See our related guide on BAA requirements for behavioral health organizations for mental health-specific guidance. For a general framework on when vendor BAAs are required, see when do you need a HIPAA BAA.

Frequently Asked Questions

Do addiction treatment centers need HIPAA BAAs?

Yes. Addiction treatment facilities are HIPAA covered entities when they transmit health information electronically in connection with covered transactions. They must execute BAAs with every vendor handling PHI. SUD records are additionally protected under 42 CFR Part 2, meaning BAAs with vendors accessing those records must reflect both regulatory frameworks.

What is 42 CFR Part 2 and how does it affect BAAs?

42 CFR Part 2 is a federal regulation protecting substance use disorder treatment records with stricter confidentiality requirements than HIPAA. It restricts disclosure without patient consent and prohibits redisclosure. BAAs with vendors accessing SUD records should specifically address Part 2 obligations. The 2024 final rule aligned some Part 2 provisions with HIPAA but retained stricter protections for law enforcement access.
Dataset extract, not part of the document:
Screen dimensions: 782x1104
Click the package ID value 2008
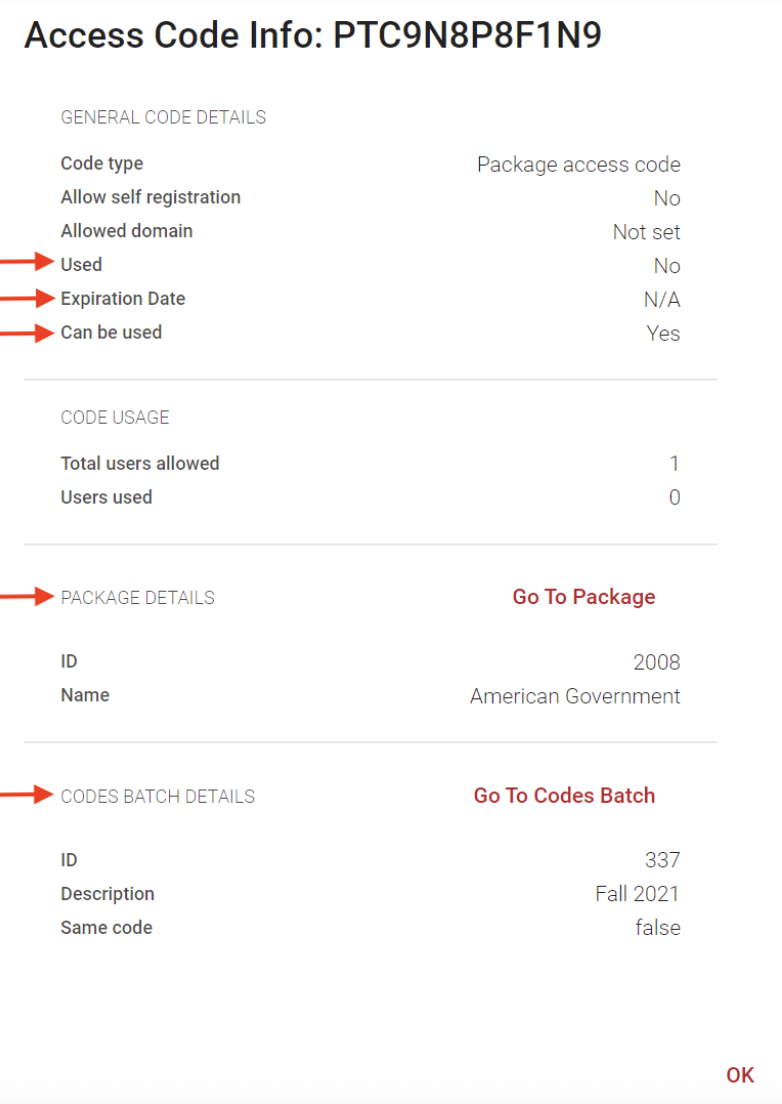pyautogui.click(x=657, y=663)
What EHRs for addiction treatment sign BAAs?

Kipu Health, BestNotes, Netsmart, Welligent, and TreatmentX all offer HIPAA BAAs for addiction treatment settings. When reviewing a vendor BAA, confirm whether it addresses 42 CFR Part 2 specifically — general-purpose BAA templates often do not. Contact the vendor's compliance team to discuss Part 2 provisions if they are not included in the standard agreement.

Do medication-assisted treatment clinics need BAAs with pharmacy benefit managers?

Yes. MAT clinics sharing prescription data with PBMs for buprenorphine, methadone, or naltrexone are disclosing PHI that is also protected under 42 CFR Part 2. The PBM is a business associate requiring a BAA, and that BAA should include Part 2 provisions prohibiting redisclosure of the SUD treatment records they receive.